1. If you are living away from home, you NEED to tell everyone in your house/apartment that you have diabetes. You would be surprised how a lot of students you live with might accidently drink the Lucozade you have in the fridge, leaving you with nothing to treat a hypo! I understand it might be daunting, and maybe even embarrassing, to tell everyone you have just met that you have diabetes but believe me, it might save your life. As well, you should explain what the Glycogen Kit is and when it needs to be used, just in case you are ever in a situation where you are unresponsive and may need it to be administered. Quite often, these housemates will also turn into friends who will be able to keep an eye on you when you aren’t feeling great with sugar levels. But just in case, I would always recommend having hypo treatment in your room and in your college bag at all times too.

2. Remember to test. Yes, it is so simple but it can be so hard to remember when you have classes back to back for hours at a time and diabetes is the last thing on your mind. It’s easy to get hungry and tired, and all you want to do is eat without having to finger prick and just give insulin for the carbs you have eaten but it is crucial to know what your sugar levels are before food in case you need to give a correction with your dose. I would suggest setting an alarm on your meter or phone for particularly busy college days - it will come in handy, trust me!

3. Eat as best as you can! It can be tough to eat healthily on a budget (and with loads of student meal deals on offer) but you can do it! Going to supermarkets for your food shop is a must, particularly the cheaper ones, so that you get more for your money. Also look at the reduced section for cheaper food that might be close to its use by date, it is still just as good if you eat it on the day you buy it or if you freeze it. I would also suggest when cooking, to make extra and freeze it, for those days where you don’t feel like cooking – you can just pop it in the oven or microwave! I often weigh out the carbs as I divide it into lunchboxes and put it on a label on the lunchbox so when I go to eat it, I already know how much to bolus for.

4. Stay connected. By this, I mean always stay connected to your loved ones and your diabetes care team! It can be easy to get caught up in college life and forget to give a text to your family or give a call to your diabetes team when you need some help and guidance on your diabetes. Always keep up to date with all hospital appointments. It may be a nuisance to get to your appointment but it’s better to do that than miss out on the opportunity to have your eyes checked, for example. You don’t want to delay treatment for any complications you may have!

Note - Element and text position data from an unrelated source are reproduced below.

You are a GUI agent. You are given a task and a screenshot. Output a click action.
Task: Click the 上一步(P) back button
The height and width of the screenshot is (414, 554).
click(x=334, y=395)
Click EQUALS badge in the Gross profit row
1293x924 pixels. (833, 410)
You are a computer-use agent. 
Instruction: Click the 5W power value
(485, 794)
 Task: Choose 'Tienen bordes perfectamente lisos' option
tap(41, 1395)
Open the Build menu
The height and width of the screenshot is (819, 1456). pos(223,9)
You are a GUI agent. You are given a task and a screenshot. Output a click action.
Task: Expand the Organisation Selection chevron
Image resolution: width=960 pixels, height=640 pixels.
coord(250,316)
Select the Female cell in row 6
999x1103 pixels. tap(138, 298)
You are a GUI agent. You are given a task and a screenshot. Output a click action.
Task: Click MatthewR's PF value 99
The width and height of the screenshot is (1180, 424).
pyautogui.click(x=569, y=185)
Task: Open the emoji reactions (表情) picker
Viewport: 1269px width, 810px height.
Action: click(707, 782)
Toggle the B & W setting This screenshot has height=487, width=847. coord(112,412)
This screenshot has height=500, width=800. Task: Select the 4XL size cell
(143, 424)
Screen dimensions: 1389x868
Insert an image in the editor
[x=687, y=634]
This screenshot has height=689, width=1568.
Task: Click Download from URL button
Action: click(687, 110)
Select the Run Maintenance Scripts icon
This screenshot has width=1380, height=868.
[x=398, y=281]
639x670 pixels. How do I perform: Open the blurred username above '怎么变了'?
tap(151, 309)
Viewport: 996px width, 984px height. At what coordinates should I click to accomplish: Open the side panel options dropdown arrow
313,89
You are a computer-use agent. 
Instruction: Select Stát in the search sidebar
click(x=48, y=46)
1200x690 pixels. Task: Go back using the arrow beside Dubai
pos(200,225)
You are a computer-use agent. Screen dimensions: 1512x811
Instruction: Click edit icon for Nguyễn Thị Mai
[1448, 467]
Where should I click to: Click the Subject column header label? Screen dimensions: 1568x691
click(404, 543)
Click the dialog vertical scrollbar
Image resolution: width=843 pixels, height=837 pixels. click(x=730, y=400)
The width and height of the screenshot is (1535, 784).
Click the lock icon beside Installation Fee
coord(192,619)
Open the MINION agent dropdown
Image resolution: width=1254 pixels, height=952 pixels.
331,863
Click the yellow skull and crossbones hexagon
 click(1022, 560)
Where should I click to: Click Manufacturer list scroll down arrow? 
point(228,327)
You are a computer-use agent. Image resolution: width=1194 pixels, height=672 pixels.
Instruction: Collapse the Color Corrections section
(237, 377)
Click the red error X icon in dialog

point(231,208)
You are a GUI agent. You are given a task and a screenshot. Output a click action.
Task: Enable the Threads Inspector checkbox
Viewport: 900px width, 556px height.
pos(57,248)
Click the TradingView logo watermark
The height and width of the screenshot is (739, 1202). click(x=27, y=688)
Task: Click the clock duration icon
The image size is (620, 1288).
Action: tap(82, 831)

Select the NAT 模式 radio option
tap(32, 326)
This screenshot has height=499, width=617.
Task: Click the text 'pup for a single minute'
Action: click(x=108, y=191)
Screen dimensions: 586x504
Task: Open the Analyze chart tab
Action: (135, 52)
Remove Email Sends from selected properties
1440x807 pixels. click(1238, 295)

5. Stress effects sugar levels and coming up to exam time, you may find you have not got enough hours in the day to complete essays and study. This will be stressful! Just be mindful of your sugar levels during these times and give yourself some more insulin if needed (if on a pump, you can do a temporary basal rate at an increased rate). You should also try and exercise regularly during your college terms but particularly during these times of stress, it will be a great reliever of tension, will help you to relax and sleep better as well as help lower insulin resistance.

Once you have followed these tips, you will find your rhythm in college and diabetes won’t be such a struggle to manage. Like everything, practise makes perfect and just try your best to keep your sugar levels stable. I would also recommend registering with the Disability department in your college and make them aware of your diabetes. It isn’t essential to tell lecturers of big classes that you have diabetes, mainly because you can drink/eat in classes and do as you please, as long as you are quiet! But if you have smaller classes, then I would recommend letting your teacher know about your diabetes just in case you have to treat a hypo or hyper sugar level during class time.

I hope this helps you for your time in college! Best of luck in your studies and remember to have fun!